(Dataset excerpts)
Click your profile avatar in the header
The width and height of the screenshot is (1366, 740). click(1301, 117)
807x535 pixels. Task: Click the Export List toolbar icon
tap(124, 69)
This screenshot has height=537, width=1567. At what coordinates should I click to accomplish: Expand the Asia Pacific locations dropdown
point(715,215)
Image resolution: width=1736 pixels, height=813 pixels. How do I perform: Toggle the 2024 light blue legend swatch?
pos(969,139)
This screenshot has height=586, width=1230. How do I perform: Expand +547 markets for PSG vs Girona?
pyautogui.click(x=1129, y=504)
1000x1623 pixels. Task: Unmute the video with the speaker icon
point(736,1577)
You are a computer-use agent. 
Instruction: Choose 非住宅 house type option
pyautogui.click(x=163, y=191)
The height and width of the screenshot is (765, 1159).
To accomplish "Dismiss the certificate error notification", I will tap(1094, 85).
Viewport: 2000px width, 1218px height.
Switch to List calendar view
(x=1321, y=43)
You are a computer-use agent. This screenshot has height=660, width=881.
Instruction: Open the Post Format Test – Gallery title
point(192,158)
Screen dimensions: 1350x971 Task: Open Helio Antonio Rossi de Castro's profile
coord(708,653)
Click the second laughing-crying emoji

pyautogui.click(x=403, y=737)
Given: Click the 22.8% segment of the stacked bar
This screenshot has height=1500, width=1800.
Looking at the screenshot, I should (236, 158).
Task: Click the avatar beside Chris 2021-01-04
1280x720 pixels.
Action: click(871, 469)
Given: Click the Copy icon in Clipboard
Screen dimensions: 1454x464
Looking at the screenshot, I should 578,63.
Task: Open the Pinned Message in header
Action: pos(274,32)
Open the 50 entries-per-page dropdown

■ DIRECTIONS:
Every record above must be set down again, word for word.

■ RESULT OF THIS TASK:
Click your profile avatar in the header
The width and height of the screenshot is (1366, 740). click(1301, 117)
807x535 pixels. Task: Click the Export List toolbar icon
tap(124, 69)
This screenshot has height=537, width=1567. At what coordinates should I click to accomplish: Expand the Asia Pacific locations dropdown
point(715,215)
Image resolution: width=1736 pixels, height=813 pixels. How do I perform: Toggle the 2024 light blue legend swatch?
pos(969,139)
This screenshot has height=586, width=1230. How do I perform: Expand +547 markets for PSG vs Girona?
pyautogui.click(x=1129, y=504)
1000x1623 pixels. Task: Unmute the video with the speaker icon
point(736,1577)
You are a computer-use agent. 
Instruction: Choose 非住宅 house type option
pyautogui.click(x=163, y=191)
The height and width of the screenshot is (765, 1159).
To accomplish "Dismiss the certificate error notification", I will tap(1094, 85).
Viewport: 2000px width, 1218px height.
Switch to List calendar view
(x=1321, y=43)
You are a computer-use agent. This screenshot has height=660, width=881.
Instruction: Open the Post Format Test – Gallery title
point(192,158)
Screen dimensions: 1350x971 Task: Open Helio Antonio Rossi de Castro's profile
coord(708,653)
Click the second laughing-crying emoji

pyautogui.click(x=403, y=737)
Given: Click the 22.8% segment of the stacked bar
This screenshot has height=1500, width=1800.
Looking at the screenshot, I should (236, 158).
Task: Click the avatar beside Chris 2021-01-04
1280x720 pixels.
Action: click(871, 469)
Given: Click the Copy icon in Clipboard
Screen dimensions: 1454x464
Looking at the screenshot, I should 578,63.
Task: Open the Pinned Message in header
Action: pos(274,32)
Open the 50 entries-per-page dropdown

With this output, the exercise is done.